─── EXTRAIT DU TEXTE ───

Lectures transversales 12: W.G. Sebald, Les Émigrants

© Julien de Kerviler

« Une seule fois, depuis ma jeunesse, j’ai entrepris un voyage à l’étranger. Il y a deux ans, à l’été, je suis allé à Colmar, et de Colmar par Bâle jusqu’au lac Léman. J’avais depuis très longtemps envie de voir de mes propres yeux le retable de Grünewald à Issenheim, qui si souvent me hante quand je peins, et en particulier le panneau de la mise au tombeau, mais je ne réussissais pas à dominer ma peur des déplacements. Je fus d’autant plus étonné, une fois que j’eus franchi le pas, de constater combien cela était facile. Sur le bateau, me retournant pour regarder les falaises blanches de Douvres, je crus même que dorénavant j’étais délivré, et le trajet en train à travers la France, que j’appréhendais tout particulièrement, se fit sous les meilleurs auspices. La journée était belle, j’avais tout le compartiment pour moi, si ce n’est toute la voiture, l’air entrait par la fenêtre ouverte et je sentais m’envahir une exaltation de jour de fête. J’arrivai à Colmar vers dix ou onze heures du soir, passai une bonne nuit à l’hôtel Terminus Bristol sur la place de la gare et le lendemain matin, je me rendis sans attendre au musée pour m’absorber dans l’étude des tableaux de Grünewald. La vision extrême que cet homme singulier a du monde, et qui imprègne chaque détail, tord tous les membres sans exception, pigmente les couleurs comme une maladie, était, je l’avais toujours su et j’en avais maintenant la confirmation visuelle, profondément conforme à ma personnalité. La monstruosité de la souffrance qui, émanant des personnages représentés, recouvre la nature entière pour ensuite refluer des paysages éteints et pénétrer les figurations humaines de la mort, cette monstruosité se mettait à présent en mouvement, montant et descendant en moi exactement comme les oscillations des marées. Et regardant les suppliciés transpercés, regardant, roseaux ployés par l’affliction, les corps des témoins du supplice, je comprenais peu à peu que parvenue à un certain stade, la douleur abolit les circonstances de son apparition, la conscience, et partant s’abolit elle-même… Peut-être : nous en savons très peu dans ce domaine. Ce qui est certain, c’est que la souffrance morale, elle, est pratiquement infinie. Lorsqu’on croit en avoir atteint les limites extrêmes, il se trouve toujours d’autres tortures. On tombe d’abîme en abîme. »

W.G. Sebald, Les Émigrants (1992), traduit de l’allemand par Patrick Charbonneau, Folio, 2003, pp. 221-223 [acheté à Pékin].

─── LISTE DES DONNÉES ───

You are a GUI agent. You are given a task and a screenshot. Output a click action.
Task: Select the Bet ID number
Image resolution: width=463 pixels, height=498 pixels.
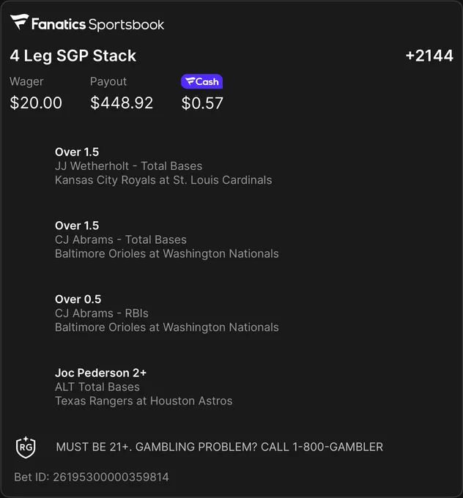[x=111, y=477]
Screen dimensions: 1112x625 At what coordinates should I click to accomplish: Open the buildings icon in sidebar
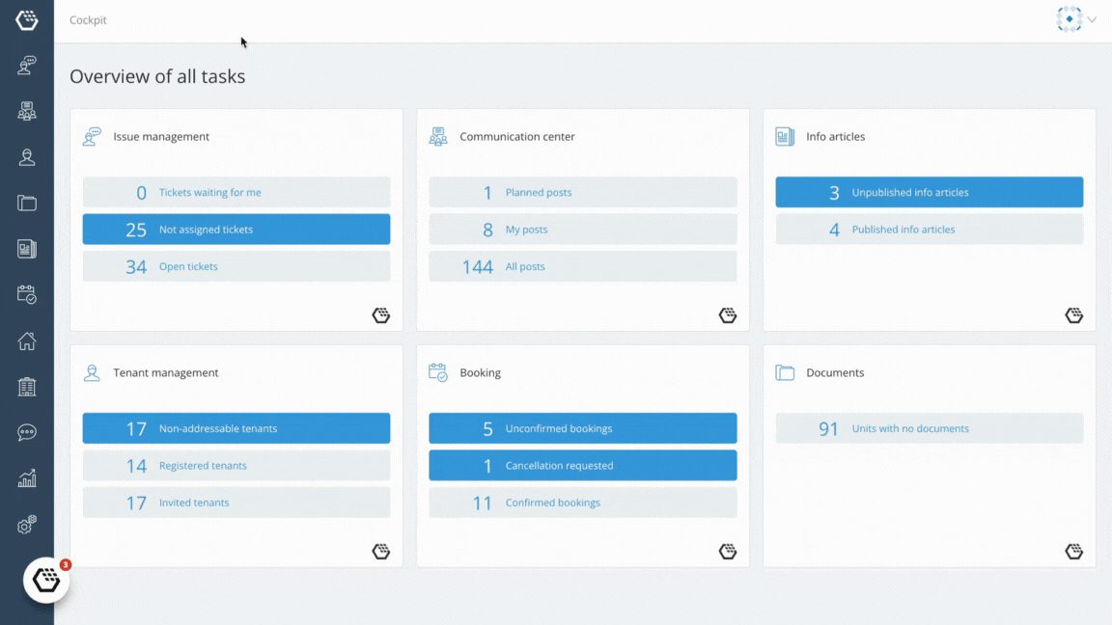click(27, 387)
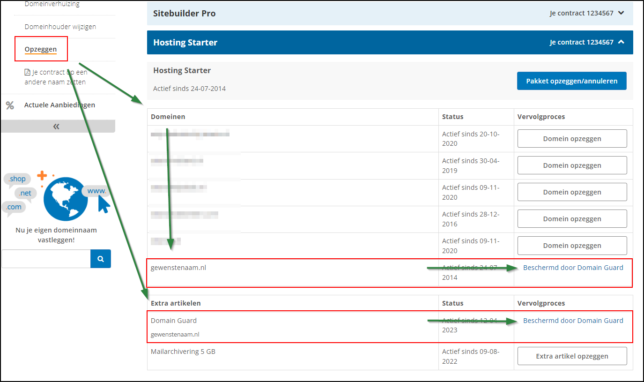Click "Extra artikel opzeggen" for Mailarchivering 5 GB

(572, 356)
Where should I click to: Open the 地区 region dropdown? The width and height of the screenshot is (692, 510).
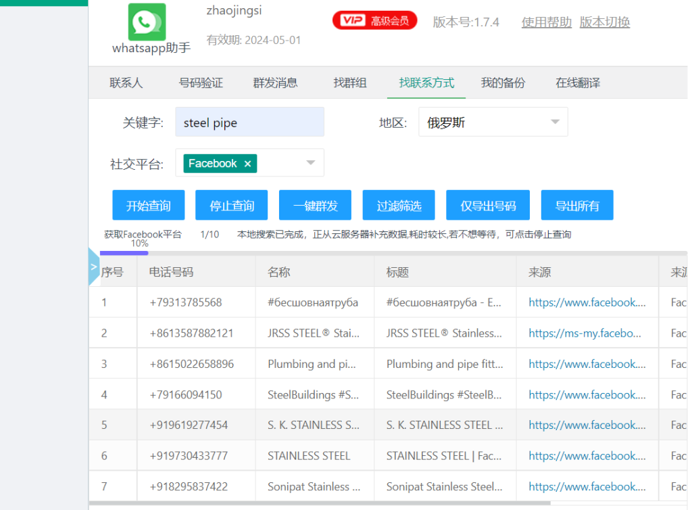tap(493, 122)
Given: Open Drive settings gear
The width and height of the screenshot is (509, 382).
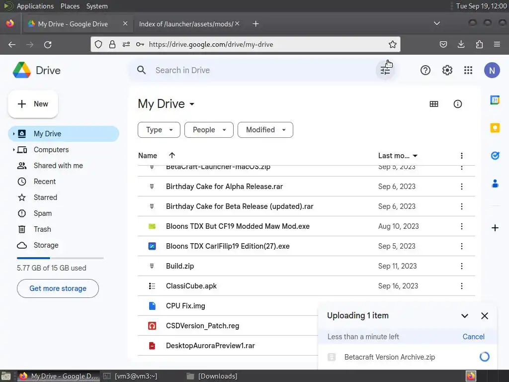Looking at the screenshot, I should [x=447, y=70].
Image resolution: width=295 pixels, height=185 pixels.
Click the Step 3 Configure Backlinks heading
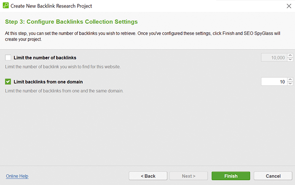pyautogui.click(x=71, y=22)
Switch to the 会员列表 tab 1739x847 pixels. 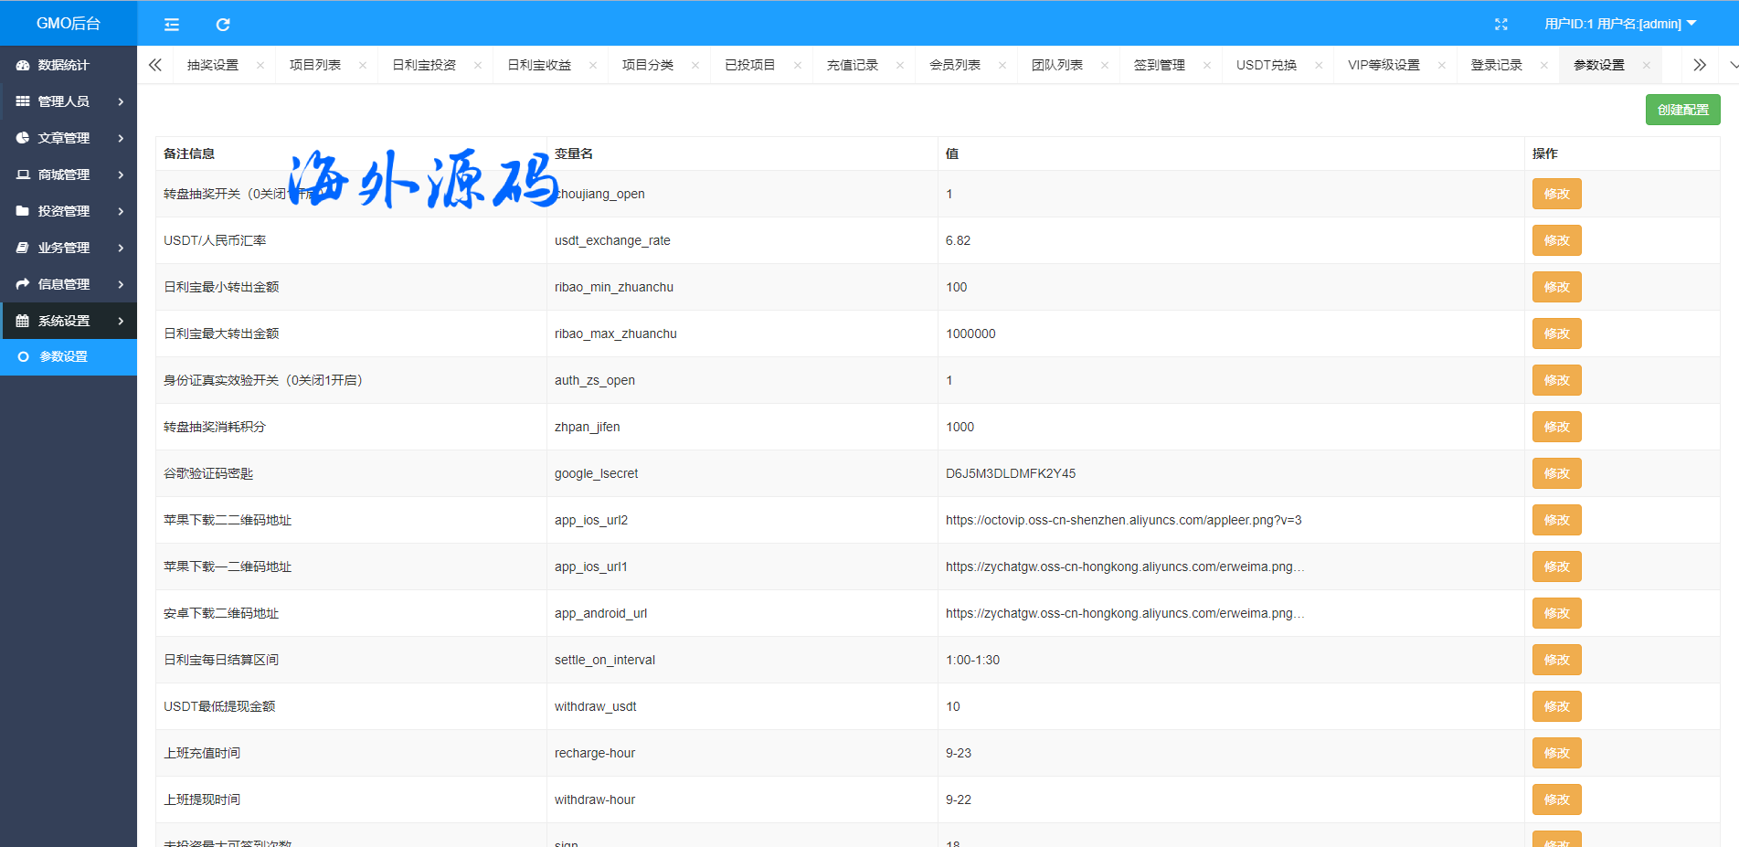pos(954,65)
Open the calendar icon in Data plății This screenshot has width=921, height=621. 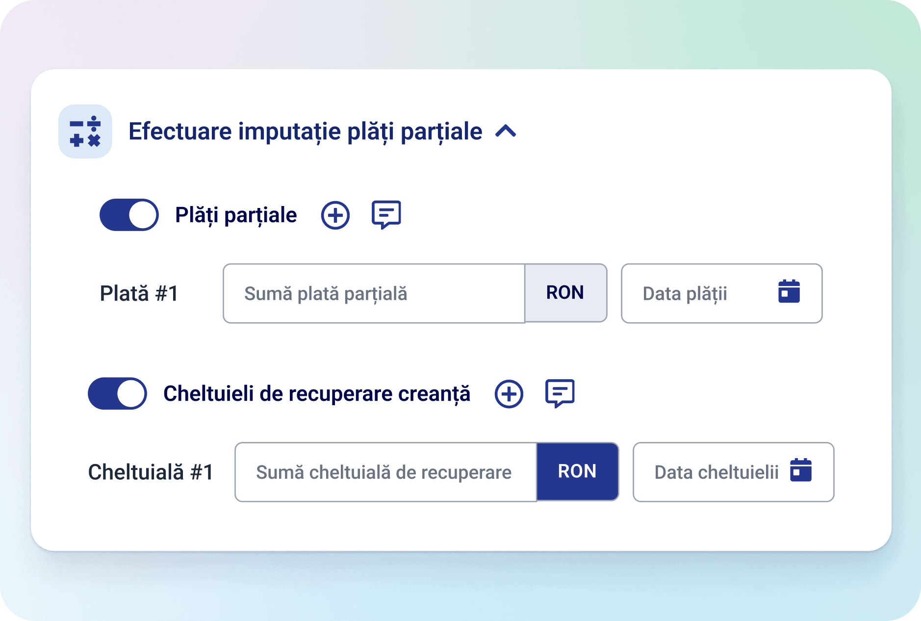789,292
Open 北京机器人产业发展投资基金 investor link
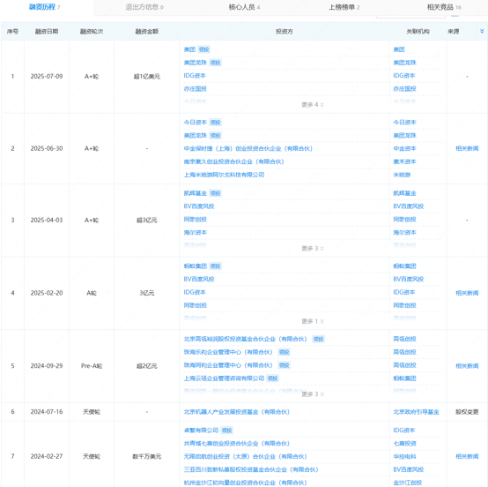This screenshot has width=488, height=487. [x=237, y=412]
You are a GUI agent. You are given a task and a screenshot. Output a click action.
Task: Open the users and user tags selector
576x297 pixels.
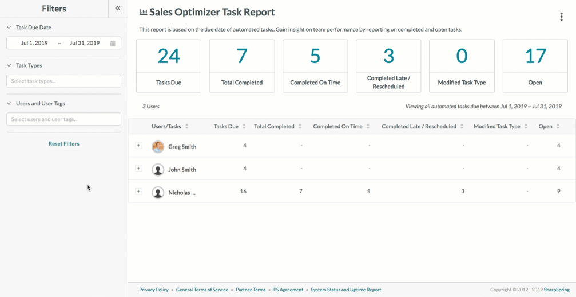(x=63, y=119)
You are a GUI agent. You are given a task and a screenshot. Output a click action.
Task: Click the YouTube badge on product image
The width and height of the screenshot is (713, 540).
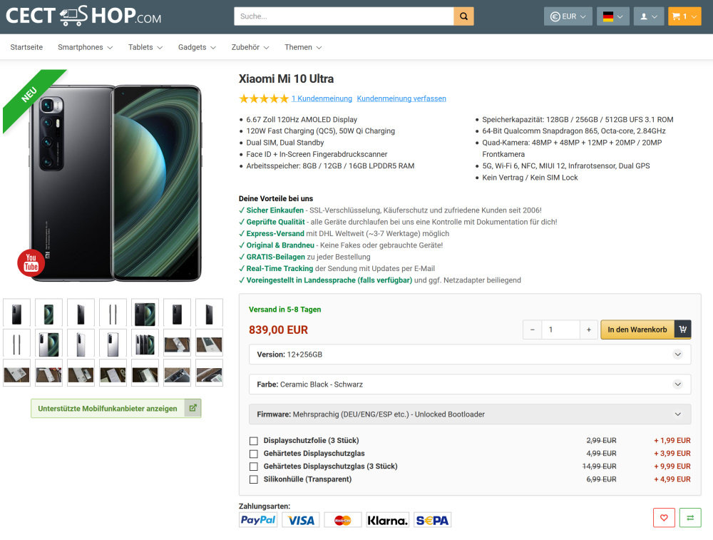31,263
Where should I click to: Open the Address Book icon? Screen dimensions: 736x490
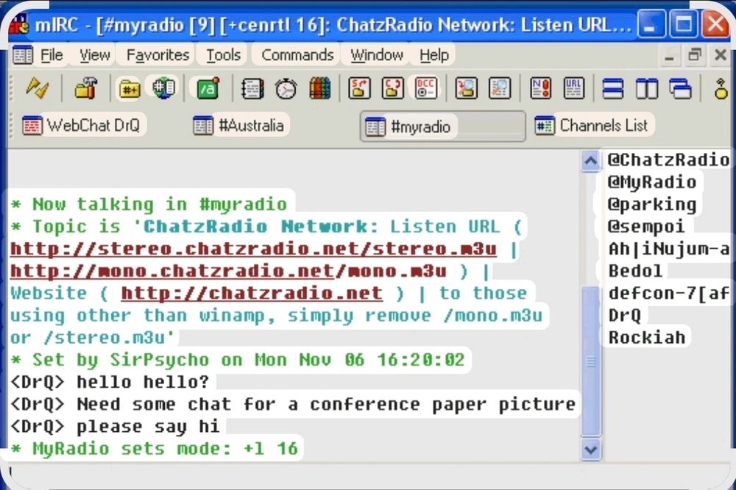point(252,88)
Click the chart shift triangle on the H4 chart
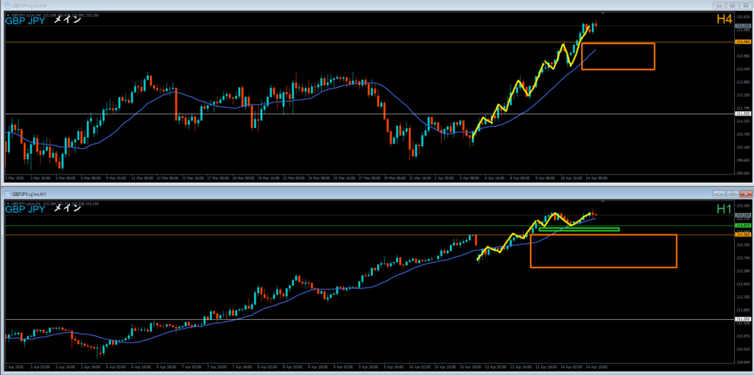 click(603, 13)
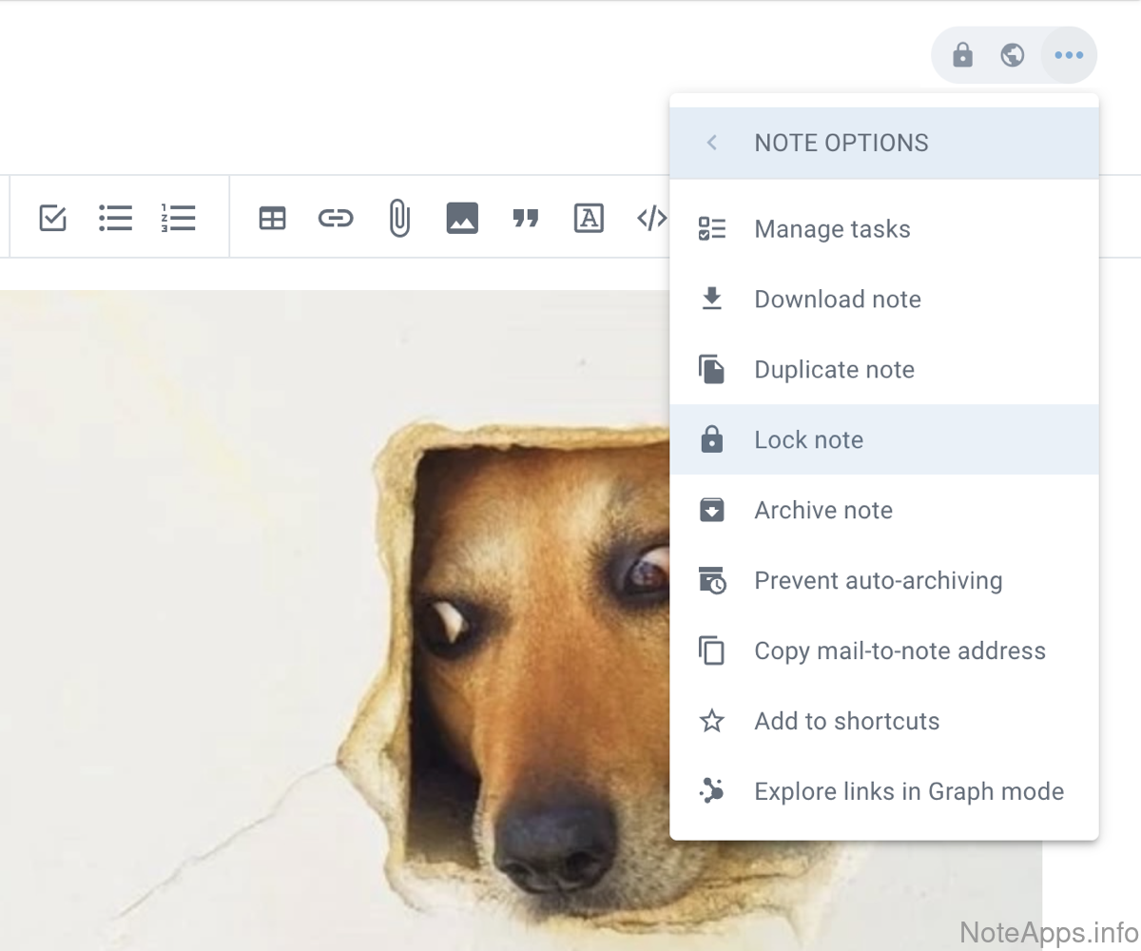Select Duplicate note
1141x951 pixels.
[x=834, y=370]
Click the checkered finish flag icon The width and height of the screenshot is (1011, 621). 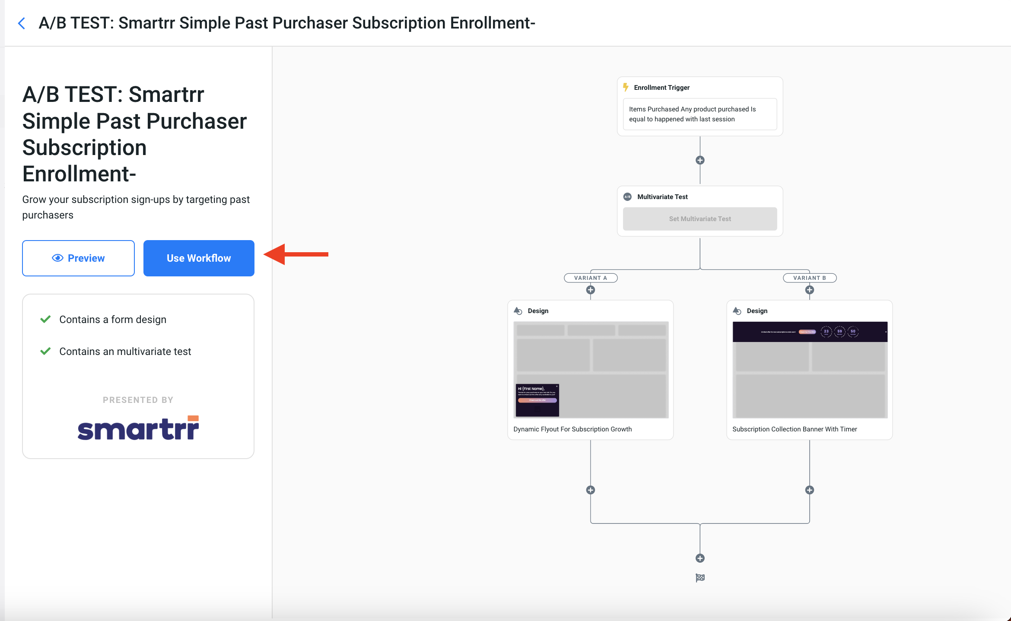click(700, 578)
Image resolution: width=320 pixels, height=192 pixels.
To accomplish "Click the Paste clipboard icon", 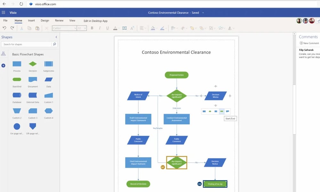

───

**À VOUS:** D'après l'extrait du texte, expliquez en une à trois phrases pourquoi le narrateur voulait depuis très longtemps voir le retable de Grünewald à Issenheim. Le matériel n'est pas nécessaire pour cet exercice.

**CORRIGÉ:** Le narrateur voulait voir ce retable de ses propres yeux parce qu'il le hante souvent quand il peint. C'est en particulier le panneau de la mise au tombeau qui le hante.